At the immigration desk, the officers checked our passports and tickets, and provided us with new blue tickets to board the next boat. They waved us to the set of windows behind us, which was passport control. Sure enough, our passports were taken and we were told we would get them back on the boat. Glad we had been warned!
At the water in front of where our bags were stashed was a blue plastic lego-like boat ramp. We had asked our crew member if we would have to get a longtail back out to the floating dock to board our next ferry. He said that, yes, we would, but that it was included in the price. We were to stay with our bags and the company would make sure we got to the boat.
Hoping we had a few minutes before we were whisked away, we scooted around the area to use the facilities and grab some fruit and a few snacks for the next journey since we weren’t due to arrive at our destination until 6:00 and we hadn’t had lunch.
Snacks in hand, we were called down to the blue dock. Again there was confusion since many went down without their big bags and had to go back to pick them up. I had heard the fellow say to bring our bags, so we came to the line prepared. They checked our new tickets and let people on in groups as empty longtail boats pulled up. Away we went, but not to the floating dock. This time, our longtail pulled up alongside our ferry, and between the ferry and longtail crew, they hoisted us and our bags up a ladder and onto the boat.
Shortly after we departed, we heard country names being yelled out, and looked up to see a couple of people holding stacks of passports. When Canada was called, we stuck up our hands, they compared the photos on the passports to the real live versions, and then handed our passports back to us.
We arrived in Langkawi in a misty rain. This was quite OK with us since we were escaping Pabuk, the newsworthy tropical storm that was about to hit Thailand just as we departed. We had been warned in Koh Lanta that we might have to stay a night on Koh Lipe if the water was too rough to leave. The water wasn’t bad at all and we were happy to arrive safe and sound, if a bit wet.
The dock led straight up to Malaysian immigration, where we waited in line to have our passports stamped again.
From there, we walked out the door to waiting taxis. I would have summoned a Grab (like Uber), as recommended by our accommodation host, but we didn’t yet have a Malaysian SIM card for our phone and there was no WiFi at the port that we could use. Instead, we took a shared van/taxi and headed away from the port, another journey successfully completed.
- Cost of ferry from Koh Lanta to Langkawi: 2,430 baht each ($100 CAD)
- Cost of taxi in Langkawi: 450 baht or 50 RM (~$20 CAD)

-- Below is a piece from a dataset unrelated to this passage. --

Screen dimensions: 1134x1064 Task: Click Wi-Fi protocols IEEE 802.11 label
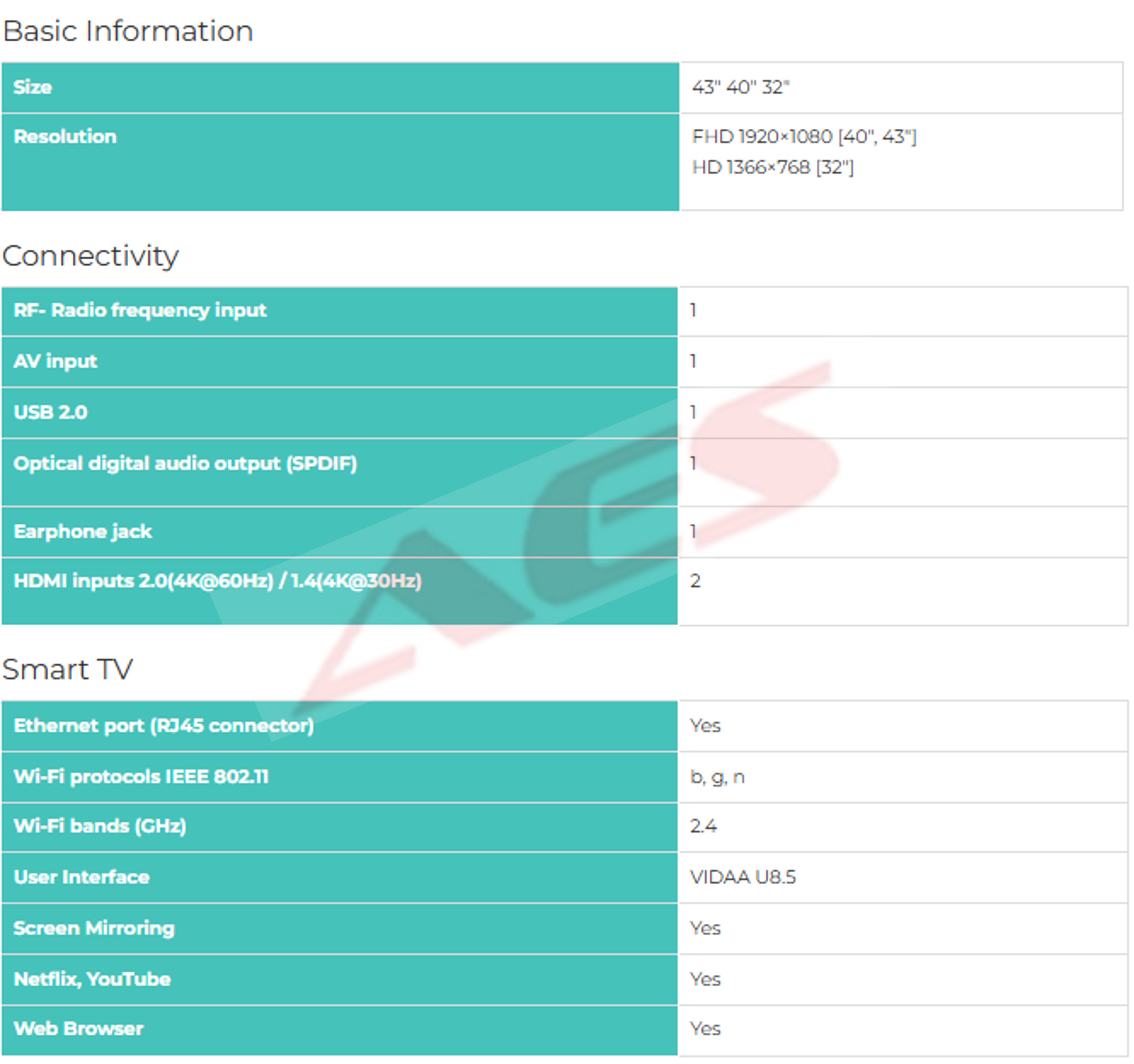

- Speedboat: There is supposed to be a speedboat that makes the trip from Koh Lanta to Langkawi. We only found a trip that was labelled as a speedboat but had the same schedule as the ferry (and the boat that we took from Koh Lanta was labelled a speedboat). After booking I noticed a speedboat sign at one of the Koh Lanta hotels. The trip is supposed to be shorter but more expensive. Might be worth searching out if time is critical.